MATERIAL TO PROCESS Start Marker

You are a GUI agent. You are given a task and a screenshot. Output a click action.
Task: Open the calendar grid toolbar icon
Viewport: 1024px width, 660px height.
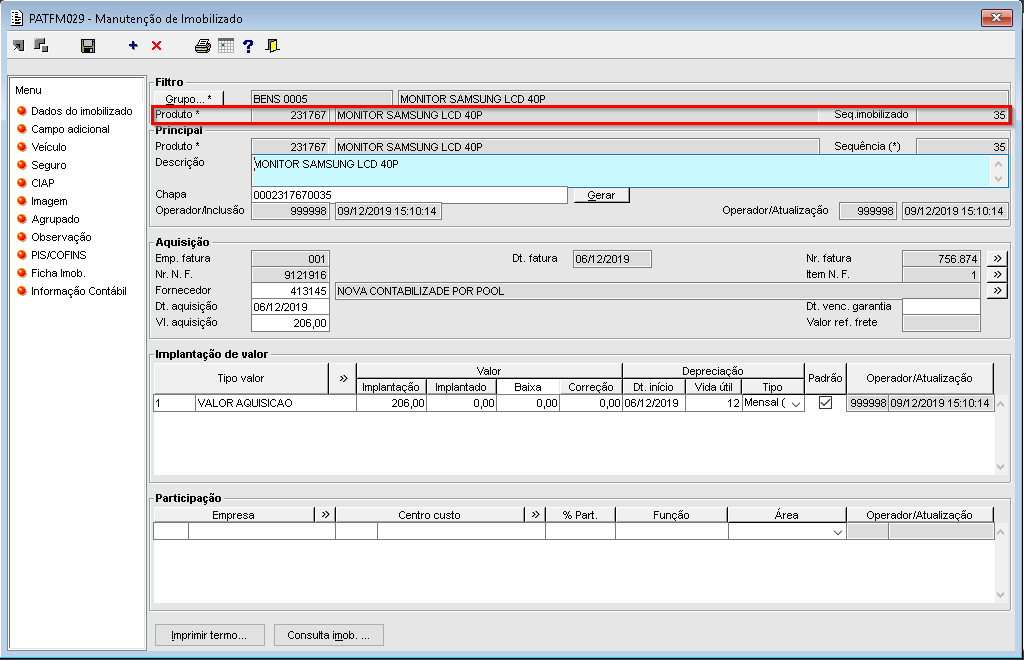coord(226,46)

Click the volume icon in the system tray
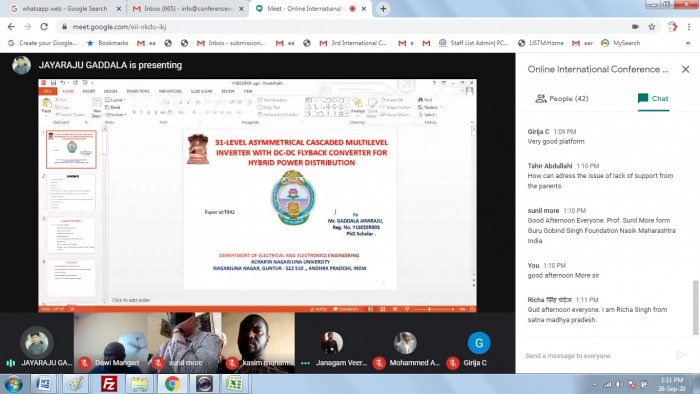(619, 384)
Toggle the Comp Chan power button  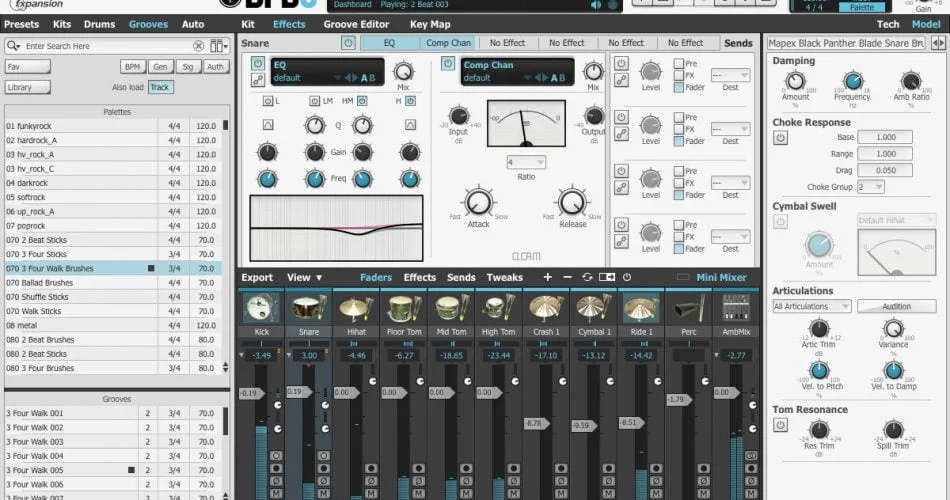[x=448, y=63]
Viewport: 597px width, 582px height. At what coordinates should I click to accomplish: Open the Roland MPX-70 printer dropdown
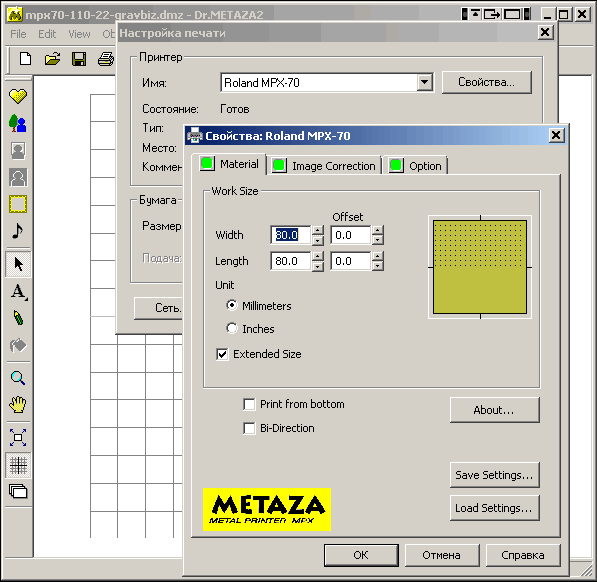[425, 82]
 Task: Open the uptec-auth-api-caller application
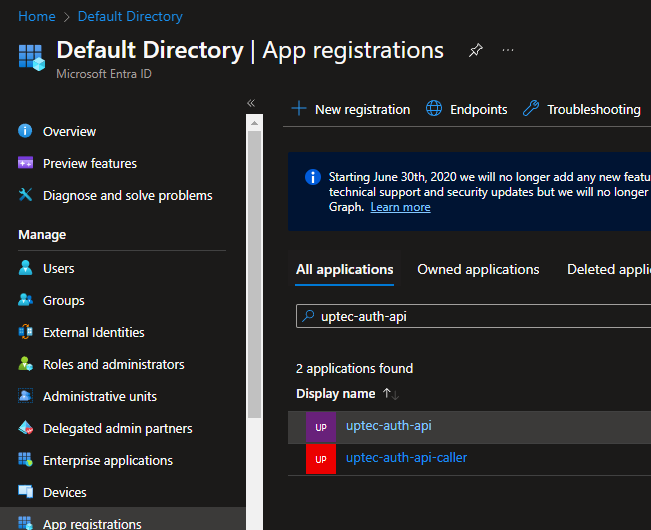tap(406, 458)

MATERIAL TO PROCESS End Marker

◆ **YOUR GOAL**
Once the line containing "Task: Open the uptec-auth-api-caller" is found, write it out exactly along with every line after it through the end of the listing, excluding pictures.

◆ **TASK RESPONSE**
 Task: Open the uptec-auth-api-caller application
tap(406, 458)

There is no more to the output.